Success in the Forex markets does not rely exclusively on the system or strategy you use, it actually depends mostly on your mind frame and your reaction to the markets.
At this point there’s a plethora of market analysis and opinions available online. There are hundreds of sites that will tell you what the market is going to do next and they are going to convince you that their trading strategy is the winning one.
Being educated does not mean that you are a successful trader. Yes, it can give you the information you need to analyse the markets and make decisions but it takes more than that to succeed.
Once you soak up all the information, you are eager to put it in practice. This can be exciting and a bit scary at the same time. Best case scenario, you may place few successful trades and gain a lot of confidence.That will push you to place more trades, maybe get more aggressive in your trading…then you will quickly realise why 90%+ of traders fail.

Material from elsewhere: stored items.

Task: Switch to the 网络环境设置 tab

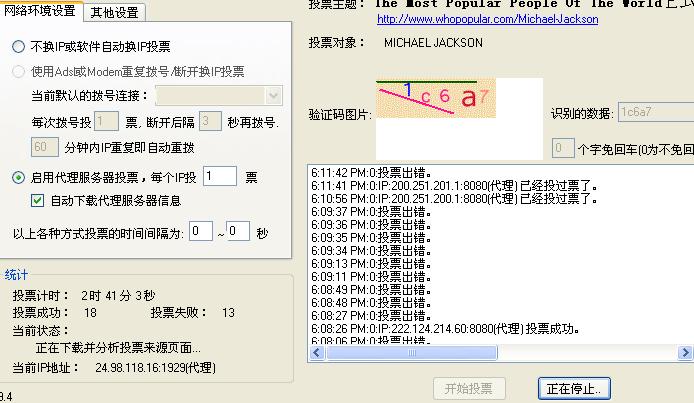Action: (x=41, y=12)
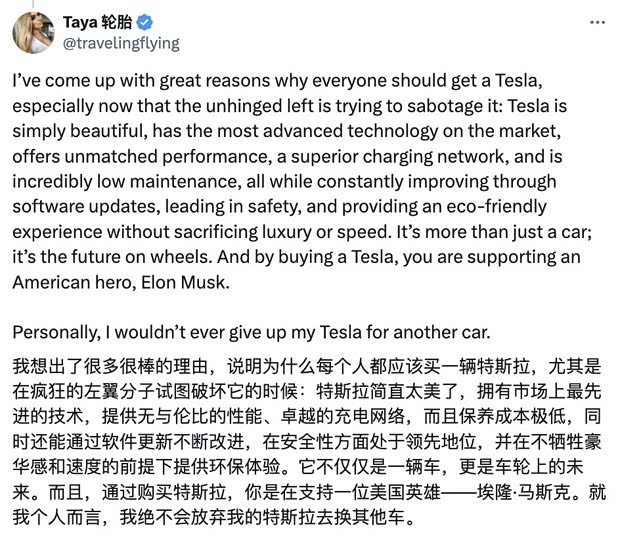Open Taya's profile picture

33,32
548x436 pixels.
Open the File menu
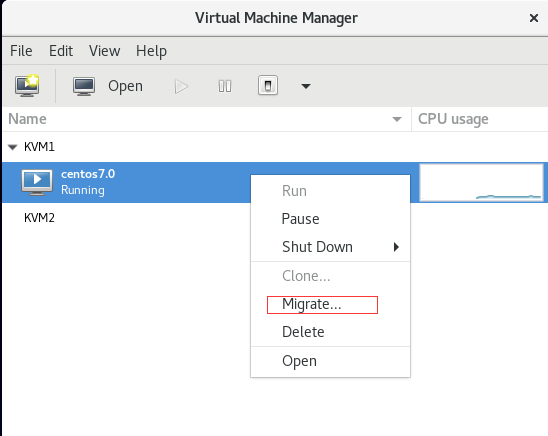tap(21, 51)
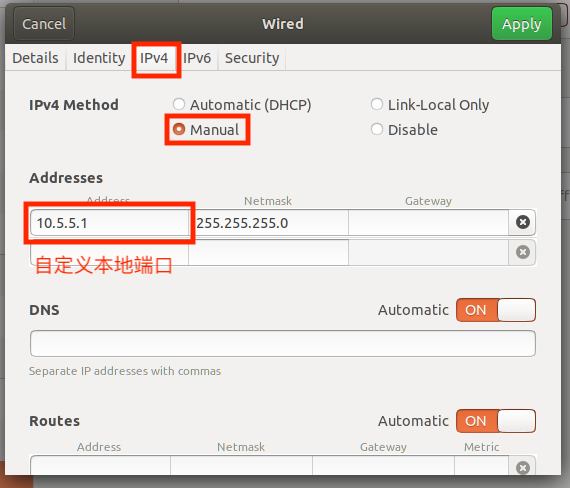Focus the address field containing 10.5.5.1
Screen dimensions: 570x488
(109, 223)
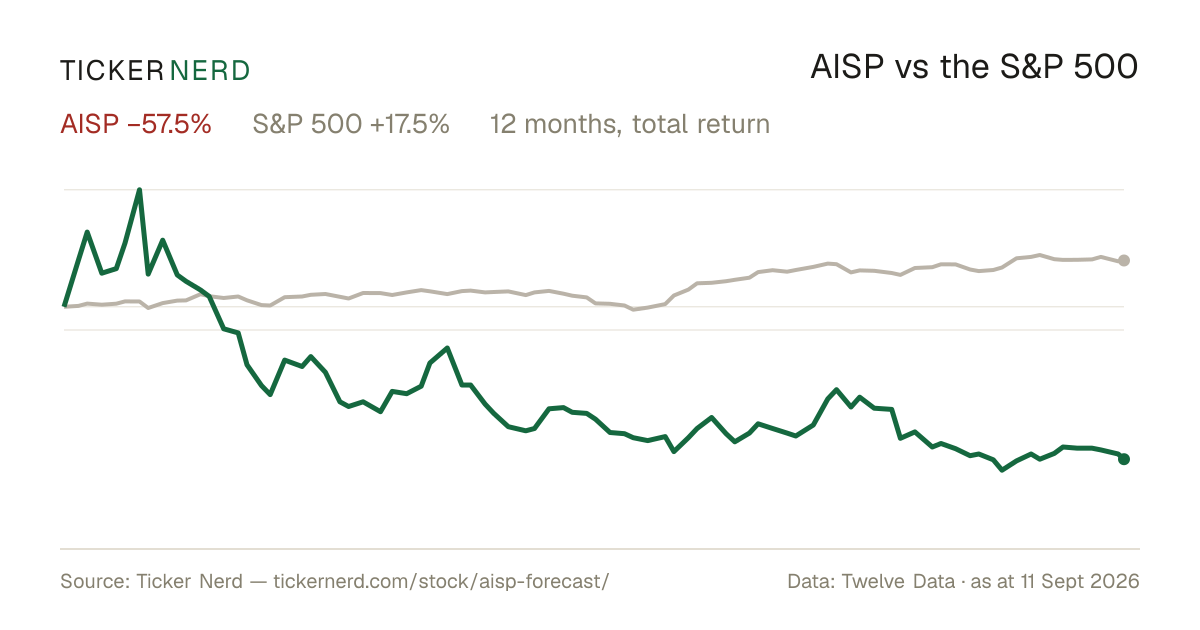Image resolution: width=1200 pixels, height=630 pixels.
Task: Open the tickernerd.com/stock/aisp-forecast/ link
Action: [441, 581]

Being a successful trader takes a lot of discipline to learn how to control your emotions...or so we thought. The industry has been telling us for years that traders fail because they let their emotions interfere with their trading decisions.

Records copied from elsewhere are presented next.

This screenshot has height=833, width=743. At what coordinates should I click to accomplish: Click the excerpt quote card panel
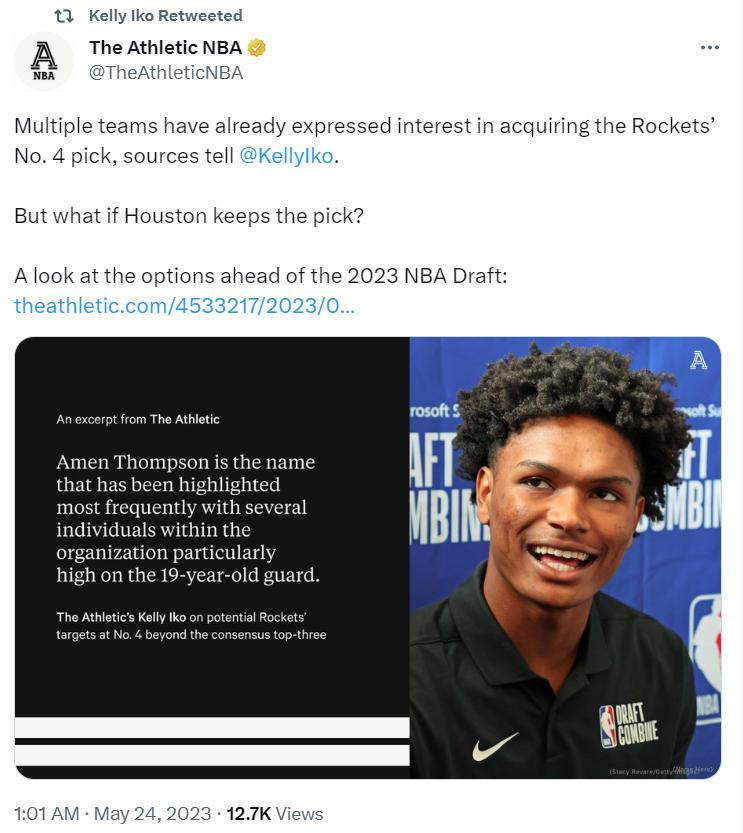[212, 526]
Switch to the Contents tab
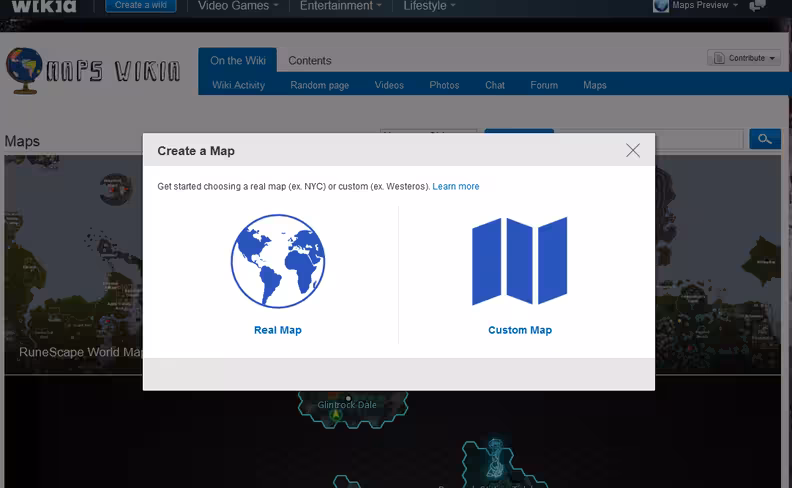 310,61
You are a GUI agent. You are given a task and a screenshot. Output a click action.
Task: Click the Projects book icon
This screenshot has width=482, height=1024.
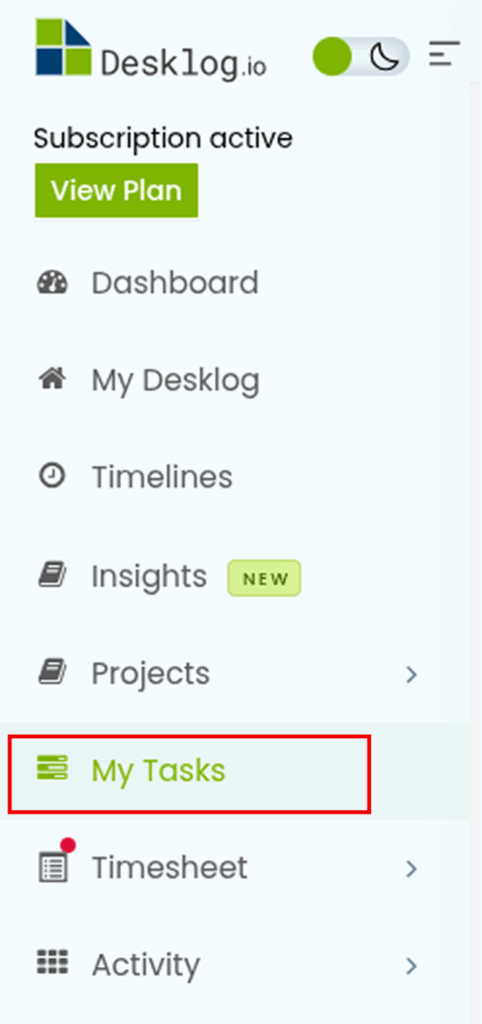tap(52, 673)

Then neuroscience put poker players, traders, and other risk-takers into brain scanners. They discovered that all decisions depend on existing emotions. How our bodies feel will influence what we think and the decisions we make.
In fact, in an effort to determine if traders think rationally about each trade or they go with their intuition, researchers at the California Institute of Technology took pictures of people’s brains while they were evaluating trades. This showed that more often than not, traders will go with their gut feeling, no matter how long they spend analysing and researching.

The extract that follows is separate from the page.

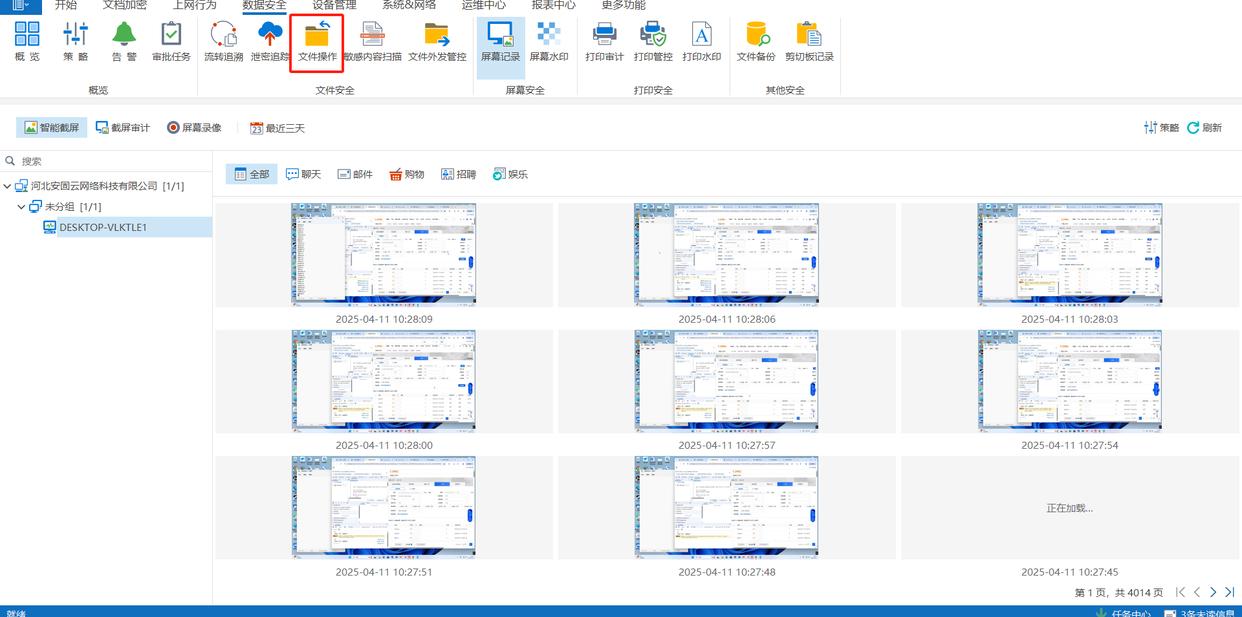Open the 报表中心 ribbon tab

click(x=553, y=5)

Now here’s an interesting twist in the plot: research indicates we can only make a few – maybe as little as two – “disciplined” decisions in a row. Therefore, sitting in front of charts for hours on end and watching every tick is not going to be beneficial for your trading.
Here’s what you can do:
- Avoid visual sensory habituation by moving your eyes around and shifting your physical position.
- Get into the habit of having a structured plan for getting up and away from market quotes. This will in-turn most likely produce an increase in P&L.
- Manage stress by performing breathing techniques to oxygenate your brain.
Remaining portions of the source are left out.